## WHAT YOU HAVE TO DO
Please repeat the records exactly from their first line, finishing at the line containing "[Unelma kariutui –" and including it.
# # #
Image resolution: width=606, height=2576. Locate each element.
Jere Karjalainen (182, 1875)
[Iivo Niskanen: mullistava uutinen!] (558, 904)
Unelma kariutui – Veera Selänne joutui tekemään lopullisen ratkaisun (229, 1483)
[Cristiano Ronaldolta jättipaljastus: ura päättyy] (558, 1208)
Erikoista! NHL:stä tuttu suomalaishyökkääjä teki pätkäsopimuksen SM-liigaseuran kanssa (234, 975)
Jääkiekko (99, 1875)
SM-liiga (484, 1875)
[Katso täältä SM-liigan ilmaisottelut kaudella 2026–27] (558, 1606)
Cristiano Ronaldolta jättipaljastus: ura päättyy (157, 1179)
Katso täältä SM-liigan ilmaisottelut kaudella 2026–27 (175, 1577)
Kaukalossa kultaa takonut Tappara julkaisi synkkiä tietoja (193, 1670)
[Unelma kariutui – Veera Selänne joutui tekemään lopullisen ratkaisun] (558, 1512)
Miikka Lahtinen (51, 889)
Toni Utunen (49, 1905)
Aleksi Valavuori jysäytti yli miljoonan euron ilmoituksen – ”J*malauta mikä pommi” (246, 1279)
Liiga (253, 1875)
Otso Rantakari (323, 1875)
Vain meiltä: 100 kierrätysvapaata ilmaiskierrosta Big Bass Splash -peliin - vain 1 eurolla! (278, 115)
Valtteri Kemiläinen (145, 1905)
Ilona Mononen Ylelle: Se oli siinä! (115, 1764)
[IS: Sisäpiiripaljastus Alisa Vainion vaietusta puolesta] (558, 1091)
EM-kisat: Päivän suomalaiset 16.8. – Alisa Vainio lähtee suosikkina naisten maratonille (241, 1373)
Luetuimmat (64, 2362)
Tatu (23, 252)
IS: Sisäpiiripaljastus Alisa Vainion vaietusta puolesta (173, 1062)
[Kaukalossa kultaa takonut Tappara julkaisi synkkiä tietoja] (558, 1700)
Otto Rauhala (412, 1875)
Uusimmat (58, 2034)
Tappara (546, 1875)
# # #
## EXERCISE SOLUTION
Image resolution: width=606, height=2576. Locate each element.
Jere Karjalainen (182, 1875)
[Iivo Niskanen: mullistava uutinen!] (558, 904)
Unelma kariutui – Veera Selänne joutui tekemään lopullisen ratkaisun (229, 1483)
[Cristiano Ronaldolta jättipaljastus: ura päättyy] (558, 1208)
Erikoista! NHL:stä tuttu suomalaishyökkääjä teki pätkäsopimuksen SM-liigaseuran kanssa (234, 975)
Jääkiekko (99, 1875)
SM-liiga (484, 1875)
[Katso täältä SM-liigan ilmaisottelut kaudella 2026–27] (558, 1606)
Cristiano Ronaldolta jättipaljastus: ura päättyy (157, 1179)
Katso täältä SM-liigan ilmaisottelut kaudella 2026–27 (175, 1577)
Kaukalossa kultaa takonut Tappara julkaisi synkkiä tietoja (193, 1670)
[Unelma kariutui – Veera Selänne joutui tekemään lopullisen ratkaisun] (558, 1512)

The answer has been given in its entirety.